**WORK ITEM**
Output only the lines of the entries that follow, starting at the one with "Screen dimensions: 1432x479" and running down to the one with "Task: Choose Finnish", both included and unchanged.

**Stored entries**
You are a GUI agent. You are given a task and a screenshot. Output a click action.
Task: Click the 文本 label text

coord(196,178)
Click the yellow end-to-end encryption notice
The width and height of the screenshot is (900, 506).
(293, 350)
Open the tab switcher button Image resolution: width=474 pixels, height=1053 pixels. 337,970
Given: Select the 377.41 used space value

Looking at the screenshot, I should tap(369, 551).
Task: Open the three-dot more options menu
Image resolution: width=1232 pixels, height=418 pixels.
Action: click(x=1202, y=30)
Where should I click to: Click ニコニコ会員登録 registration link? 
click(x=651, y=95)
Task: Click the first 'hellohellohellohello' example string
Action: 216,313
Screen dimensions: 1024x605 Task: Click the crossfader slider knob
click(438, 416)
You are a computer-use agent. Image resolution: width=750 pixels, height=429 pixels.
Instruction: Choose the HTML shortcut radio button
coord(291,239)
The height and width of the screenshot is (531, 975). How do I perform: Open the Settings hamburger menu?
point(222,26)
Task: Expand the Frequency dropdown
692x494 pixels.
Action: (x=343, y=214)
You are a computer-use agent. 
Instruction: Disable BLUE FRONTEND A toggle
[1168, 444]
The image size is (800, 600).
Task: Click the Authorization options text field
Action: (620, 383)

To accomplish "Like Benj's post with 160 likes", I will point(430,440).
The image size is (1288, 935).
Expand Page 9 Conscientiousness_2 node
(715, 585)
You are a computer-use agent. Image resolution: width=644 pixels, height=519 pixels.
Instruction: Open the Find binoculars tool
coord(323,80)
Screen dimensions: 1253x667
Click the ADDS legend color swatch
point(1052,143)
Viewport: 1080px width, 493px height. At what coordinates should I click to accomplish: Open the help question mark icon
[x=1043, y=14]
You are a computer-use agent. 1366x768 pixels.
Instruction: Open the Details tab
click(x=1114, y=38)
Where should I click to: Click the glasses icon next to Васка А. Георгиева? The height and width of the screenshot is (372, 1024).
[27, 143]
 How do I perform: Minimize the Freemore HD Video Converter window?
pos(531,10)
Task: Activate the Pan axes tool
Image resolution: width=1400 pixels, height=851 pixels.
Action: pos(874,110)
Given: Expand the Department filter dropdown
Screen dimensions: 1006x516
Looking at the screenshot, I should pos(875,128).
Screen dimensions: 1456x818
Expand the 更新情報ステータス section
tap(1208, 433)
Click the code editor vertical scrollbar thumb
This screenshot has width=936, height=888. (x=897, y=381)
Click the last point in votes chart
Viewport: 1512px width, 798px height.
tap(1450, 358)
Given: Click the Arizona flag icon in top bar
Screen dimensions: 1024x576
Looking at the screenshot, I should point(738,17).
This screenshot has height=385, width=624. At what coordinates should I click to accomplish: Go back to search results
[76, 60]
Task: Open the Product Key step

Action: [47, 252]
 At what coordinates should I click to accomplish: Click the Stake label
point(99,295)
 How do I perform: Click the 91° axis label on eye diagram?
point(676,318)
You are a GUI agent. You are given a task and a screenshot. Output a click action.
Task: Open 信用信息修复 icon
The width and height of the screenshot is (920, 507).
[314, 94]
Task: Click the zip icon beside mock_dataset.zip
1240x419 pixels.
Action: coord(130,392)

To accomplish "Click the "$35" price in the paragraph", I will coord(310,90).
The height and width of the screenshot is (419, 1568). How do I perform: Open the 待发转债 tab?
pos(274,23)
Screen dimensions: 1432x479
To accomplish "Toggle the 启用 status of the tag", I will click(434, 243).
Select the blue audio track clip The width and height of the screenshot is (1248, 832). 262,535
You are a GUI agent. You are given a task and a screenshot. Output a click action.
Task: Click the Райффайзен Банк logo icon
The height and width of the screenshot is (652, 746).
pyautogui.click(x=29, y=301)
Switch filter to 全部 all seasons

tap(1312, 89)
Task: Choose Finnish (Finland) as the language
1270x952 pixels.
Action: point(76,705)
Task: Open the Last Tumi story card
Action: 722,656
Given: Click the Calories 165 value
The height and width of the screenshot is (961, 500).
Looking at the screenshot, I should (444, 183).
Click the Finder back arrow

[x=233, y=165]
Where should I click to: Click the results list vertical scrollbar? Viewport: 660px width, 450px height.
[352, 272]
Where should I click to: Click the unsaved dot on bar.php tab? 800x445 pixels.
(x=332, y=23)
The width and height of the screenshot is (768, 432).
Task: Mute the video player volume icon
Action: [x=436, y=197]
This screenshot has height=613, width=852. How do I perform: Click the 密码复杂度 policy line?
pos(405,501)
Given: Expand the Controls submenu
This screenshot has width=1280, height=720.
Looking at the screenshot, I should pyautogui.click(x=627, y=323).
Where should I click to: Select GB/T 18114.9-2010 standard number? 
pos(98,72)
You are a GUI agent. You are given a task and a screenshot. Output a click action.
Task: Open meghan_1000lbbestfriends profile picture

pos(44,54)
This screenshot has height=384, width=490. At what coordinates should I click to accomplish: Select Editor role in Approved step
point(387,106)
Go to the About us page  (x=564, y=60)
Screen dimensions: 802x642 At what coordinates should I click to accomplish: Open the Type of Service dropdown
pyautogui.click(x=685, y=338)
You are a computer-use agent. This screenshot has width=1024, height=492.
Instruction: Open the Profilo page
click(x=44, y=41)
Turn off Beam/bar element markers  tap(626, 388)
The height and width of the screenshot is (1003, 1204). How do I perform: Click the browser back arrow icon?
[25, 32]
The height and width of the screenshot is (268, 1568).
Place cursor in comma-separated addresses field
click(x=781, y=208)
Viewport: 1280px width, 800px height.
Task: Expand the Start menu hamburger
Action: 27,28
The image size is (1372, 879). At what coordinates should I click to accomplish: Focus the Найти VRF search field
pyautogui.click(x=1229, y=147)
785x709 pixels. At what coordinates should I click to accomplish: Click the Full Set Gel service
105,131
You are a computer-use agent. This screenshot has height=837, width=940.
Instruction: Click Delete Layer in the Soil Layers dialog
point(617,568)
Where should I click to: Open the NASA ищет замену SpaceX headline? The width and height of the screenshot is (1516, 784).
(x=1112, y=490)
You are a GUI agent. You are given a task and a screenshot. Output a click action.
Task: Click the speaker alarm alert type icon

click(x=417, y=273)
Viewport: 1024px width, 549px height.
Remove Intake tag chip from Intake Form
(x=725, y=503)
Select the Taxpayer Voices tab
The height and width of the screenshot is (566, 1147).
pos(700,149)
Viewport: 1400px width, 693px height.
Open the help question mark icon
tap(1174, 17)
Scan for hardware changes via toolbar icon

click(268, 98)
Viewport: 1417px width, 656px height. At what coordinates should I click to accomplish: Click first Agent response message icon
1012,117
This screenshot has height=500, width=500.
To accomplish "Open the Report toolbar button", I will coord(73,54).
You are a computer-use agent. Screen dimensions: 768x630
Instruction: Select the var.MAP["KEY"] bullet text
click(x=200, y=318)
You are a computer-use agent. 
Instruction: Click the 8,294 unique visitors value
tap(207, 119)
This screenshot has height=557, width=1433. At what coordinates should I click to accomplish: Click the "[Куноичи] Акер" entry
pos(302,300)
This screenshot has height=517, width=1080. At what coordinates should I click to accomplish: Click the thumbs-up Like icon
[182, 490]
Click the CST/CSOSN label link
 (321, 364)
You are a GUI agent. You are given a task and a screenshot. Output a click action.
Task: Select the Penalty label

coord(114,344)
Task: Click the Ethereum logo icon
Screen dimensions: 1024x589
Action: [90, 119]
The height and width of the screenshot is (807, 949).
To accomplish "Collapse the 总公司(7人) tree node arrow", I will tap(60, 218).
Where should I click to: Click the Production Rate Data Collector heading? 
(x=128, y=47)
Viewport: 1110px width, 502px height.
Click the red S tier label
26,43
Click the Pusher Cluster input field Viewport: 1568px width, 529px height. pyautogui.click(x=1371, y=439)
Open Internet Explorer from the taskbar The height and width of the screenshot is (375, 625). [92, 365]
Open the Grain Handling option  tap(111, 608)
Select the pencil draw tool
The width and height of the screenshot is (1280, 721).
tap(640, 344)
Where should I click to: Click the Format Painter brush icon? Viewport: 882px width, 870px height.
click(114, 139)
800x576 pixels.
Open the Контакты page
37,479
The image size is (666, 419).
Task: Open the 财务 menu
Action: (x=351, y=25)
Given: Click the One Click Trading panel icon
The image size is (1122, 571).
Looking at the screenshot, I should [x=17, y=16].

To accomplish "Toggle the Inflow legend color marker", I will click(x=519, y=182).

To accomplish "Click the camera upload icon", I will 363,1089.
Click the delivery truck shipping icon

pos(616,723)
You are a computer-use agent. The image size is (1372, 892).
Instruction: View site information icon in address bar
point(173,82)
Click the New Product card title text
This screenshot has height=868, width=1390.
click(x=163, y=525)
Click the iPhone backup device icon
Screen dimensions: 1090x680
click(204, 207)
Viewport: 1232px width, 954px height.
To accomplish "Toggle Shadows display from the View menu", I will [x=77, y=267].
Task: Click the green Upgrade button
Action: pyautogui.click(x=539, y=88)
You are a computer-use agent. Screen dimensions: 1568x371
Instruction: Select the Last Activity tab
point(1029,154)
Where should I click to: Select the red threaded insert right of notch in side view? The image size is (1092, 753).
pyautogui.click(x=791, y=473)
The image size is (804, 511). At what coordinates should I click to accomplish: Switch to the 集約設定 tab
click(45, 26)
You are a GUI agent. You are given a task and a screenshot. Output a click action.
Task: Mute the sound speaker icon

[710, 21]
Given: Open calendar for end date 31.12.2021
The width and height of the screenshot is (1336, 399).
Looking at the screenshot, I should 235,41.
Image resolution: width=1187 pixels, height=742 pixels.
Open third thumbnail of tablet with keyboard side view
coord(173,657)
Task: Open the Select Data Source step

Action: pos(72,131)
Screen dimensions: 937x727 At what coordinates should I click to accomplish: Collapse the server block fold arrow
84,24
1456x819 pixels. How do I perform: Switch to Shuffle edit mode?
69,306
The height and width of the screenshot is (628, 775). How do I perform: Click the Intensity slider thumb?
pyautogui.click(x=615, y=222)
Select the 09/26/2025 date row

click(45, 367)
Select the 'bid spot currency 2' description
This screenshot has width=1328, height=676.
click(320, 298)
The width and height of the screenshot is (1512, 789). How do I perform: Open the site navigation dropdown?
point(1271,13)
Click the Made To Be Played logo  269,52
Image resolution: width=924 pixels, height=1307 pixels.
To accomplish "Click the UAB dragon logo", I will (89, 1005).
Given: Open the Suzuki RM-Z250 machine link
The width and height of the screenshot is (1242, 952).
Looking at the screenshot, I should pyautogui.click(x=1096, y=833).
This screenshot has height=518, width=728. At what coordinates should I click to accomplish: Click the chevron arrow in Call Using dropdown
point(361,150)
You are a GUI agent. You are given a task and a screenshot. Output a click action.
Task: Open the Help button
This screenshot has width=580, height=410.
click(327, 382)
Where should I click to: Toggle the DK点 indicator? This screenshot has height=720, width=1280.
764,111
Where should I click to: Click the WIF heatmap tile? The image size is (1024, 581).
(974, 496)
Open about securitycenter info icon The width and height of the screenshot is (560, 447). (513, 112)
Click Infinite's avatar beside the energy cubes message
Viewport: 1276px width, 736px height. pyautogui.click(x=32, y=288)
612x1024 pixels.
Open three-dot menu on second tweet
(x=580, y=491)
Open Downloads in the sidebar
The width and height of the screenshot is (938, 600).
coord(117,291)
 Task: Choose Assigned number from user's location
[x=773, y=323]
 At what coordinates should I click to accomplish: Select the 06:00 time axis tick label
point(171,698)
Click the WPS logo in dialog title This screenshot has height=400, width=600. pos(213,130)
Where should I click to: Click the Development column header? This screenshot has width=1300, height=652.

**REPLY**
Screen dimensions: 1432x479
To accomplish "Toggle the 启用 status of the tag", I will click(434, 243).
Select the blue audio track clip The width and height of the screenshot is (1248, 832). 262,535
You are a GUI agent. You are given a task and a screenshot. Output a click action.
Task: Click the Райффайзен Банк logo icon
The height and width of the screenshot is (652, 746).
pyautogui.click(x=29, y=301)
Switch filter to 全部 all seasons

tap(1312, 89)
Task: Choose Finnish (Finland) as the language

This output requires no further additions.